The unimaginable horror of being Liz Jones

Liz Jones wallows in more self-pity today with an article that is an insult to anyone who actually works for a living (and no, Liz, scribbling a few inanities a few times a week is not work): ‘Seeking a cosy hostel, for 17 cats, four collies… and me‘ [ link]. She writes:

I don’t think I can take any more bad news. I’ve had my property on the market since last summer without a single offer, and now stamp duty is set to rise by one per cent on Wednesday for properties like mine. This will further dampen the market and make finding a buyer nigh on impossible.

My house, which I worked for 32 years to buy, is now worth less than I paid for it, despite the fact that I’ve spent more than £300,000 of heavily taxed income doing it up.

If I do ever sell, I will have to pay off my mortgage because the Halifax won’t allow me a new one at a new property, which means I will be left with nothing, after 30-plus years on the property ladder.

So, she’ll be left with nothing. She admits that she spent more than £300,000 ‘doing it up’ which is roughly twice the average price of a house in England, and had she wanted to she could have spent that on a very nice property and have been mortgage free. But no, Liz wants to waste her money just so she can moan that she’s worse off than most of society. In order to display the magnitude of her ignorance Jones argues that instead of pursuing her six-figure-salary career she would now be in a better position had she:

just got pregnant as a teenager instead of studying for exams, and applied for a council flat. At least someone else would lag the roof and fix the guttering.

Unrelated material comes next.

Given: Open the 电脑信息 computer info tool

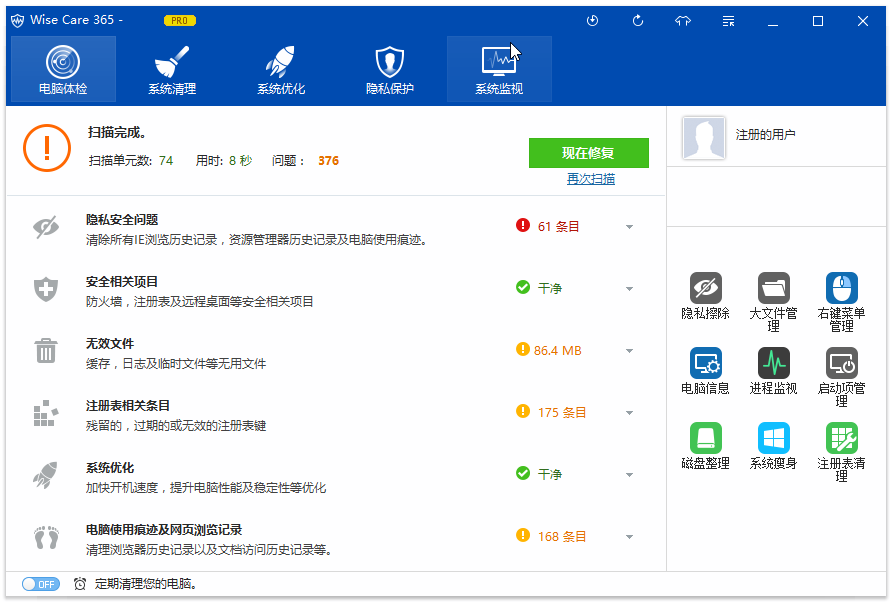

Just a quick reminder about Liz Jones:

  • Back in 2009 in an article titled: ‘I spend money to fill a hole in my soul… now I’m £150,000 in debt’ it was revealed that Jones ‘blew £26,000 on a bat sanctuary in her garden, her toothpaste costs £9 a tube and her chickens have their own homeopathic vet’.
  • It was also revealed that Jones was ‘one of Fleet Street’s highest paid columnists’ – considering Littlejohn is paid over £800,000 a year, Jones is not poor by anyone’s standards.
  • She also states: ‘ake my wedding. Seduced by all those adverts that kept telling me I was ‘worth it’, I thought, damn it, I’m going to have my special day.I employed Robinson Valentine, couturiers to Camilla Parker Bowles, to stitch me a white cashmere trouser suit at a cost of £2,600.

    I spent £480 on a pair of Bottega Veneta heels I couldn’t walk in. I bought my own wedding ring, and one for my husband. Total: £4,000. I even bought my husband’s made-to-measure suit.

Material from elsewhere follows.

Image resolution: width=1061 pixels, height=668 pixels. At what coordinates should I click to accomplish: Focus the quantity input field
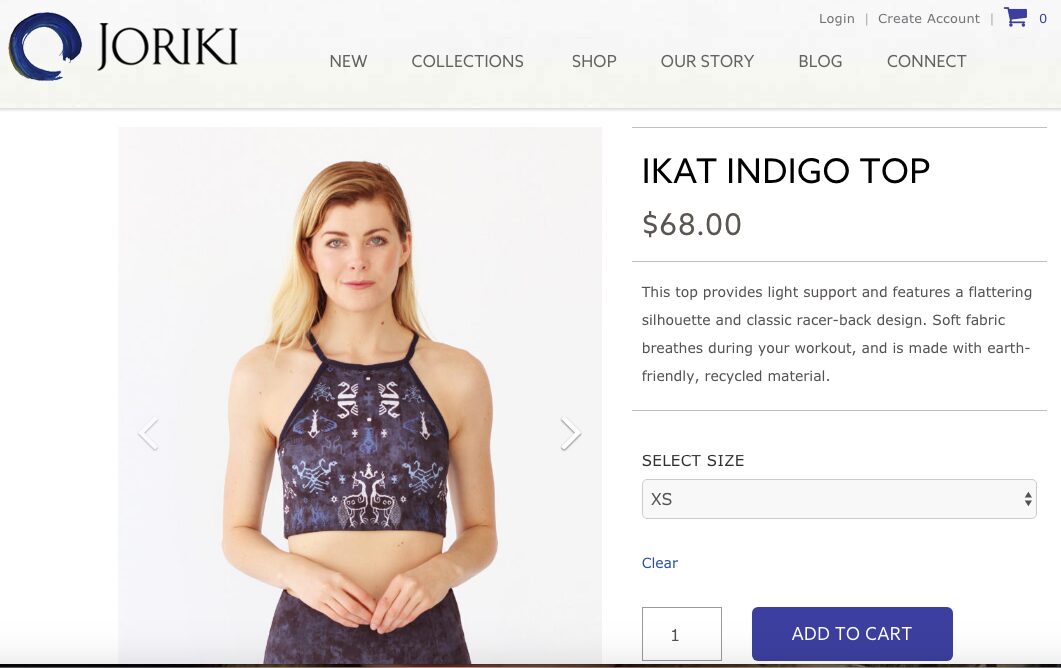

    I hired the exclusive, expensive Babington House in Somerset, every single room, and put all my guests up, free of charge. Cost? £20,000, and that didn’t even include breakfast.

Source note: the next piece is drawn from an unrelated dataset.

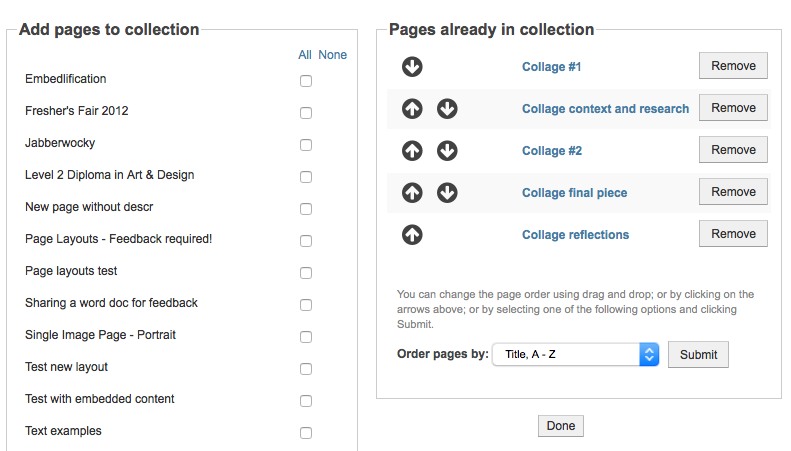
Task: Move Collage context and research down
Action: point(447,109)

    My florist was the one hired every year by Vanity Fair for its post-Oscars party. Cost? £3,000 (my mum paid half).’

  • And this: ‘I have always given people – friends, relatives, colleagues – inappropriate gifts. When a friend had a baby not long ago, I could have got something in cotton from Gap, but oh dear me no. I went for Brora cashmere and spent £600.I asked the parent of my godson what he would like for his birthday. ‘Oooh, a book. An Xbox 360 game’ – I bought him a £530 garden shed.

    When my marriage was in trouble, I didn’t just tell my husband to sod off, I took him on holiday to Mozambique.

    I should have worried when we got there (via business class on two planes, a private jet and speedboat) that Sven-Goran Eriksson and Nancy Dell’Olio’s names were in the guest book. The bill came to £26,000.’

  • And: ‘I have lived without a fridge for two years, but I have just bought one – ooh, it is lovely, a Falcon, in stainless steel with a water dispenser – for £3,000. It seems I am incapable of going to Comet.As for the clothes: a couple of months ago, I spent nearly £4,000 on a Vera Wang dress. I interviewed a member of Girls Aloud the other day, and found out, to my shame, I spend more on clothes and personal grooming a year than she does. A pop star!’
  • And, finally: ‘The other day, I was in Boots buying cotton wool and my special £8.95-a-tube toothpaste, and the assistant said: ‘There is a two-for-one offer on this. I’ll hang on while you go back and get another one.”But I don’t want two,’ I whined. ‘I can’t be bothered to walk back to the aisle and get another one.’ It is that sort of attitude that has proved my downfall.’

Liz Jones has been paid a fortune that she has simply pissed-away because she openly admits she is financially inept – in her latest article she admits she hasn’t opened bank statements for months – yet here she is again, moaning that her life is really hard. She actually imagines that she would be better off as a single, teenage mother living on benefits. She spent more on a bat sanctuary than a year’s median salary in the UK, and she wants sympathy?

So, having wasted her money and racked-up debt living a life most people in the UK can only imagine, she now asks:

I wonder if privately owned, tax-funded hostels will take four collies and 17 cats?

Maybe, Liz, but I don’t think they would want you.